## Text for analysis
-------
Much attention has been paid to the biological role of 5-LO, but relatively little is known about 15-LO and its metabolic products. Increased amounts of 15-LO have been found in the bronchial submucosa of patients with asthma [5]. Increased amounts of 15-HETE are also found in asthmatics, and levels of 15-HETE have been associated with pulmonary eosinophilia [6]. It has been shown that the 15-LO pathway can generate the proinflammatory eoxins in eosinophils, mast cells and nasal polyps from allergic subjects [7]. It has been shown that 15-HETE production in the peripheral blood leukocytes from aspirin-intolerant asthmatics is different from that in aspirin-tolerant asthmatics [8]. The study presented by James et al. [9] further refines this study by isolating eosinophils from the peripheral blood leukocytes and identifying differences in patients with AIA. It has also been shown that the 15-HETE released from nasal polyps obtained from aspirin-sensitive individuals does not cause activation of eosinophils and/or mast cells [10]. The eoxins, however, may be involved in the recruitment of inflammatory cells that are then activated by alternative mechanisms. The current study demonstrated the production of these agents by eosinophils [9]; however, further study is required of the ongoing biological effects of the mediators produced by 15-LO.
This study had well-characterized groups of patients with appropriate controls. This included 2 separate groups, those with mild-to-moderate asthma and those with more severe disease to allow the study of the effect of asthma severity. The patients in the severe asthma and AIA asthma groups had higher levels of blood eosinophils and higher FENO than the other groups; this indicates higher levels of inflammation. Unfortunately, this study does not have full laboratory control analyses. In some subjects, it was possible to isolate only enough eosinophils to perform the analysis of eiscosanoid stimulation, and there were insufficient cells to perform an unstimualted assay. Therefore it is not possible to draw conclusions as to whether aspirin alone could lead to the release of mediators from eosinophils.
The data presented here do have implications for future therapies. Antileukotriene drugs can either be inhibitors of leukotriene synthesis or antagonists of leukotriene receptors. An example of a leukotriene receptor antagonist is montelukast, shown to be an effective treatment for asthma [11]. To activate 5-LO, 5-lipoxygenase activating protein (FLAP) is necessary, and hence drugs have been targeted against FLAP. FLAP antagonists have proved promising in early-phase clinical trials but they have not been developed [12].
Based on the data presented here by James et al. [9], it appears that the 15-LO pathway is a potential therapeutic target for AIA and severe aspirin-tolerant asthma. Based on the known biological effects of 15-HETE, it is reasonable to hypothesize that inhibition of 15-LO may reduce inflammatory cell influx and hence lead to improved control in more severe asthma. The study of mechanisms of AIA asthma will allow for novel therapeutic targets to be identified.
-------
## Activity
Copy out the passage of the text on 15-LO and asthma that begins at the words "This study had" and stops after the words "mediators from eosinophils.".

## Entries provided
-------
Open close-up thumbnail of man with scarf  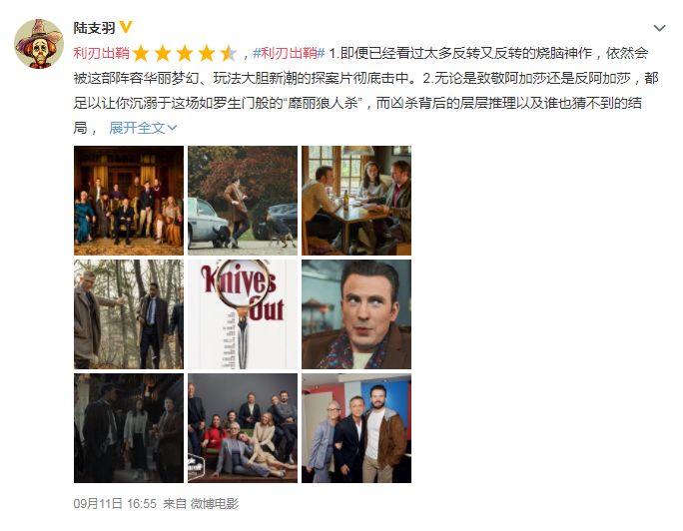pos(356,314)
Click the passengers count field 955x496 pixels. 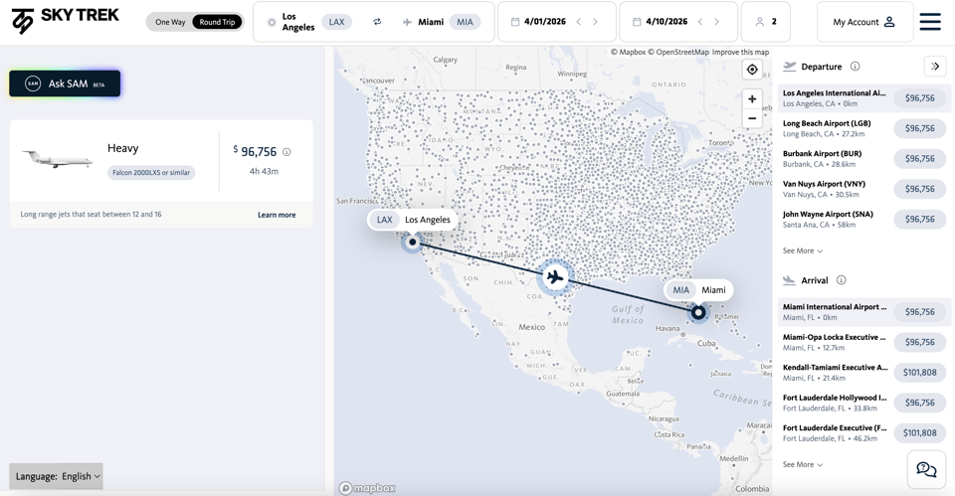[766, 22]
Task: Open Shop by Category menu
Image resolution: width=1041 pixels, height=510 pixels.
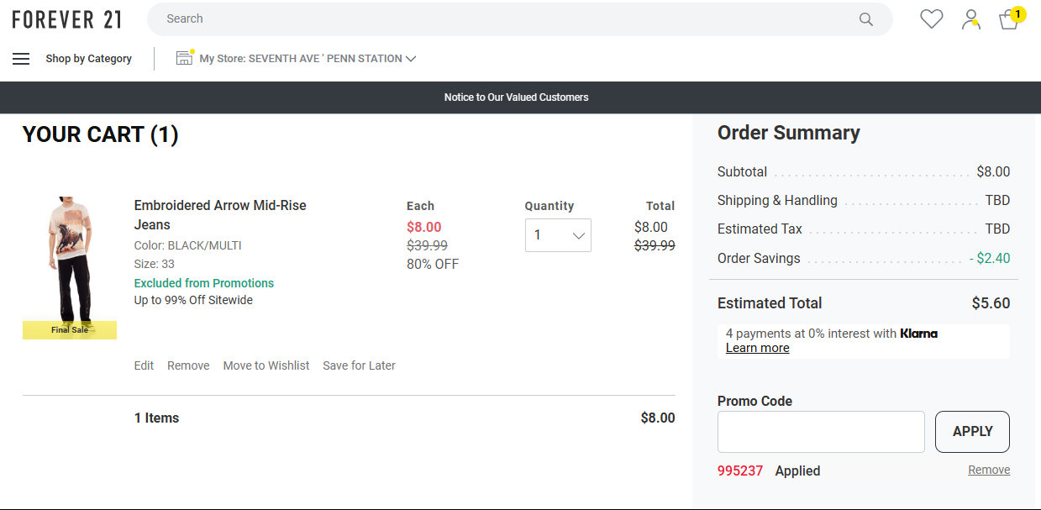Action: [x=88, y=59]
-------
## Task result
This study had well-characterized groups of patients with appropriate controls. This included 2 separate groups, those with mild-to-moderate asthma and those with more severe disease to allow the study of the effect of asthma severity. The patients in the severe asthma and AIA asthma groups had higher levels of blood eosinophils and higher FENO than the other groups; this indicates higher levels of inflammation. Unfortunately, this study does not have full laboratory control analyses. In some subjects, it was possible to isolate only enough eosinophils to perform the analysis of eiscosanoid stimulation, and there were insufficient cells to perform an unstimualted assay. Therefore it is not possible to draw conclusions as to whether aspirin alone could lead to the release of mediators from eosinophils.